Zo luisteren we mee met de profeten van Israël. Als er geen oprechte onder de mensen is, belijdt Micha: ‘Zelf zal ik echter uitzien naar de heere, ik zal wachten op de God van mijn heil. Mijn God zal mij horen.’ Als het strafgericht over Juda gaat, als er gehandeld wordt zonder trouw, komt Habakuk in actie: ‘Ik ging op mijn wachtpost staan, nam mijn plaats in op de vestingwal, en keek uit om te zien wat Hij in mij spreken zal.’

Zeker

‘Als Hij uitblijft, verwacht Hem, want Hij komt zeker.’ Habakuk weet dat geen enkele belofte van God haar doel mist.

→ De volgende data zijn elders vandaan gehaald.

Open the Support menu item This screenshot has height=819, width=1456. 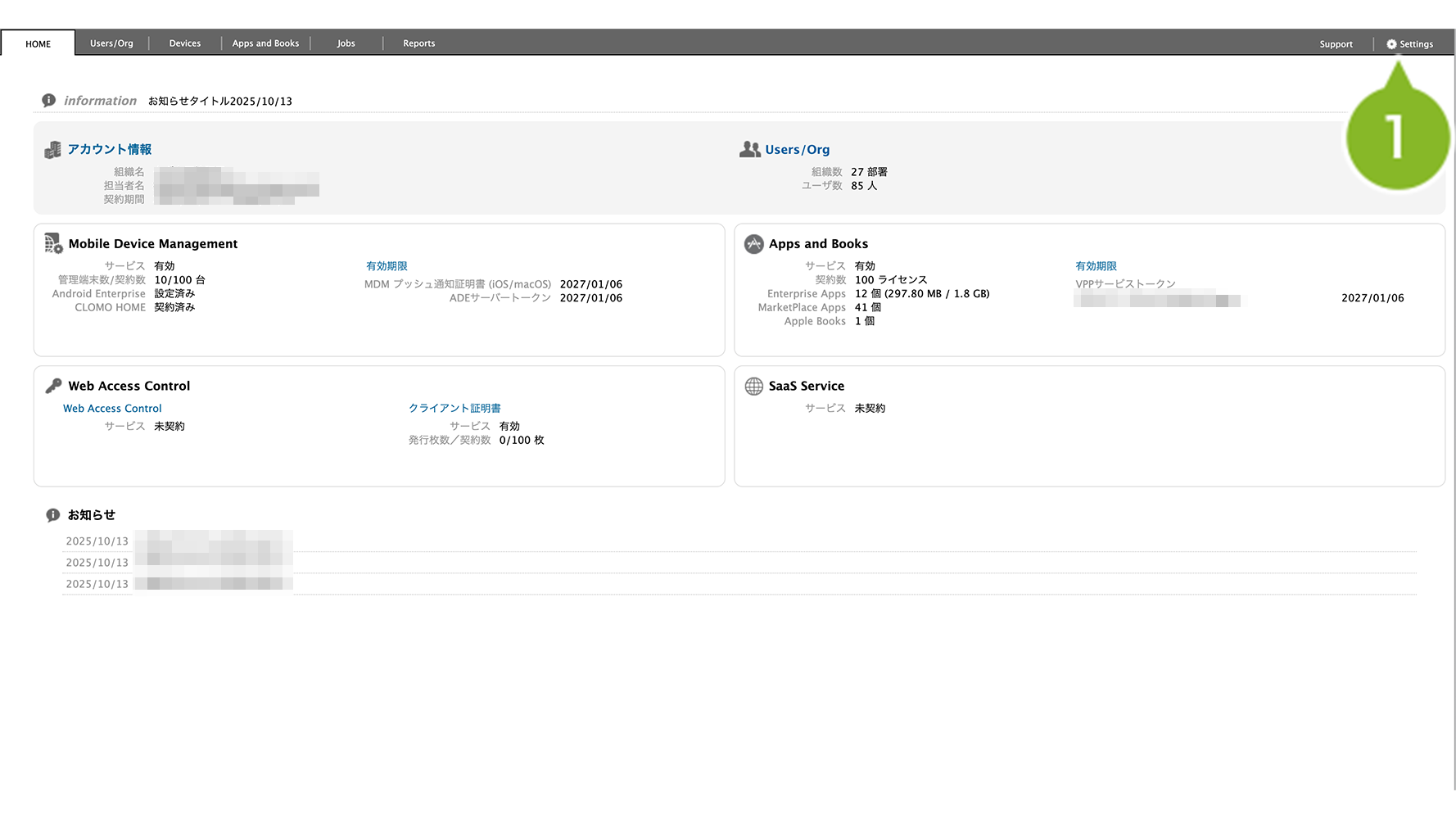pos(1336,44)
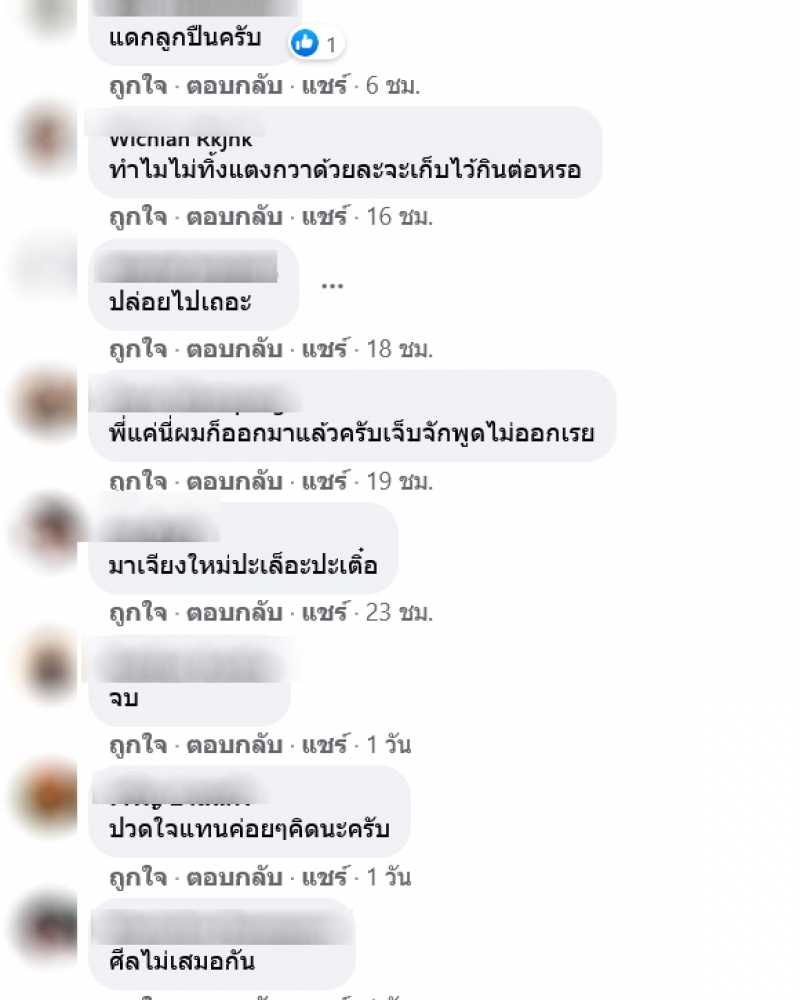Open avatar of Wichian's comment
Image resolution: width=800 pixels, height=1000 pixels.
pyautogui.click(x=46, y=140)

Weken van verwachting zijn daarom een geschenk aan de kerk. Ze geven richting aan het beleid, op weg naar 2025. Ze geven richting aan de opvoeding van mijn kinderen, waarin er niets maakbaar is. 

*** 

Advent – ze kan geen bijbelse vulling krijgen zonder te spreken over de wederkomst. Want al ís Jezus als Messias gekomen, in de verwachting van Hem blijft Zijn gemeente volharden. ‘Nu verlangen zij naar een beter, dat is naar een hemels vaderland.’ Gering mogen we over die pelgrimsweg niet denken, want Hebreeën 11 spreekt ook over foltering, spot, geselslagen, steniging en verzoeking, gebrek en mishandeling. Dat levert levenslang Advent op.

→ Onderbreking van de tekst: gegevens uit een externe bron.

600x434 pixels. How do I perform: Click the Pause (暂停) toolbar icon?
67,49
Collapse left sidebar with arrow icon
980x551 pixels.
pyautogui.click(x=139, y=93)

God had iets beters voorzien voor deze mensen. Daarom, met verwachting richten zij en wij het oog op Jezus. De Messias van Israël werd de Leidsman, de Voleinder van het geloof. Hij verdroeg het kruis en zit aan de rechterhand van de troon van God. Dat geeft de kerk moed én dat spoort tot een heilig leven aan: weg slappe handen en knikkende knieën; jaag de vrede na, en de heiliging.

Christus komt terug, vol heerlijkheid en majesteit. Alle tranen zijn dan weg. Hem verwachten wij. Ook dat doen we zingend. 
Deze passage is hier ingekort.